3:select the minutes remaining (which has been set to 5 to analyse clutch time)

4:select your choice of chart and the details of the chart

5:select the shot zones, shot angles, shot distance, FG made/Miss from the dropdown box




6.1.3 Potential improvements




In out plot, we only choose time as a horizon to select data. However, we believe it will be valuable to observe if the shooting pattern of the players changes over time. Hence, in the future, we may choose time as another variable on the plot instead of just using it to select the data.

While trying to publish the website, we encountered some difficulties. The program runs perfectly locally and we included all the package we have used in the code. I have also posted a question on the blog for R-users after taking the advice from the Professor. However, there does not seem to be any meaningful solution. One potential reason it because that our program is too large for it too load. We keep getting time out error. I have double checked with the professor and she confirmed that we can use the local version for our shoot map. The following code will allow you to run the program stored in my github.

library(shiny) runGitHub(“shootmap”, “nmy411”)




6.2 Word Cloud




In order to visualise the public opinions about the team and what they are looking for from the team. We have created a word cloud in Shiny. In the word cloud, we crawled the data from twitter and cleaned the text data to make it into a usable format. We have removed Punctuations, Numbers, English Stop words and stiped whitespaces. The wordcloud is uploaded onto the website:https://haozheng1995.shinyapps.io/wordcloud/ . A screen of the interface is provided below: Hexagonal
This is much easier to use as comparied to our shoot map. You only need to select the time horizon of the twitter you are interested in from the bar on the left side. If you move your mouse over onto the word, it will display the number of times that word appeared. In order to emphasis the importance of the top opinions and for the sake of clearity, we only coloured the top 5 words.

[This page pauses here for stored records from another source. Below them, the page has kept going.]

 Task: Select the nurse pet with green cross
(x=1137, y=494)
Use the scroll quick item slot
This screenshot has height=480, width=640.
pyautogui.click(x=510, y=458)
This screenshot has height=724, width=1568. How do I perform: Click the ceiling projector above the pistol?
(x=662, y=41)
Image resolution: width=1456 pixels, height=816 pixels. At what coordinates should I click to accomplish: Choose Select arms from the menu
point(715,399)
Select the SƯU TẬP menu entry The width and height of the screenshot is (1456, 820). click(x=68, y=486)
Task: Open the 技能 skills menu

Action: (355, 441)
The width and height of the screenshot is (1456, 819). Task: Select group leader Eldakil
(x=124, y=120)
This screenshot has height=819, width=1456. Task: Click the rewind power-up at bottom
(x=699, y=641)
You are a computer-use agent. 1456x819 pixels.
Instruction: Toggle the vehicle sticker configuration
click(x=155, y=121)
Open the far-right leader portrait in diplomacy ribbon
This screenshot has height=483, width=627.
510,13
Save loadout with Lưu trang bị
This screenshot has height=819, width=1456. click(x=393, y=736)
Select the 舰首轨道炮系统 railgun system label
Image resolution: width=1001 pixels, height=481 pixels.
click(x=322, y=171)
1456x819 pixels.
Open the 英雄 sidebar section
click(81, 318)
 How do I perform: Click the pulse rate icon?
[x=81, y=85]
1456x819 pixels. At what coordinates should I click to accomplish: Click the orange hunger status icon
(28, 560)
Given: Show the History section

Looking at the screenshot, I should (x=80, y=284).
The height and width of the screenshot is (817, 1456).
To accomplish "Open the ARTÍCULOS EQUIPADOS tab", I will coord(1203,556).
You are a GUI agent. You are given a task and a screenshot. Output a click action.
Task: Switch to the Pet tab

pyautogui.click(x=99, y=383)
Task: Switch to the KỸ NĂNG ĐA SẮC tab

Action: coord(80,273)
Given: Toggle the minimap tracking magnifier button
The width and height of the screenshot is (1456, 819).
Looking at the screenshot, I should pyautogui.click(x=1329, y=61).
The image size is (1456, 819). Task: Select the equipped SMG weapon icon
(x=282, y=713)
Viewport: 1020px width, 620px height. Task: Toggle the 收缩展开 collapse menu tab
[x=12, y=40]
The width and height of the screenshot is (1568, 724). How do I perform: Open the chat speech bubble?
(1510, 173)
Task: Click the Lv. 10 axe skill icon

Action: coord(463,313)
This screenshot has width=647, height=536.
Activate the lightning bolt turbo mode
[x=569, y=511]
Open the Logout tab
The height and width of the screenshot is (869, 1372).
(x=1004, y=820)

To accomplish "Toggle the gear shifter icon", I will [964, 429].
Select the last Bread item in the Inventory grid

6.2.1 Potential improvements




The weakness of our wordcloud is that we have preprosessed the data with python. It is not able to retrieve data online within the program due to the noisy text data. In the future, we may want to improve on this program so that i can retrieve data and clean them within itself.


7 Conclusion




During our project, the scope we want to achieve is too large. Despite narrowing our focus to clutch time performance, We tried to cover the too many aspects of the basketball match. This makes our analysis too dispersed and lacks depth and a clear progress between different part of the analysis. In the future, we may want to zoom even deeper into a small part of the match and carry out indepth analysis into it. For example, an indepth analysis on the final 10 second performance of the players and the strategy of the coaches under different situations.

We have also learnt we should not be too obsessed of representing each team individually. Even have 8 colours for 8 different team can be pretty distracting in our plot. Next time, we may consider only have two colours, one for the top 4 teams and one for the bottom 4 teams. This may give us better visual presentaiton and may allow us to find some interesting patterns.

Despite the above limitations, we still believe that our project has been a success. We have analysed data which have been overlood by the current analysis and established valuable connection with the traditional methods. These new approach can be used as alternative indicators of performance when the traditional approach fails to serve the purpose. Our presentation to the executives does not aim to convey a solution. Instead, we provided tool and strategies for coaches and managers to devise strategies which fit their team best.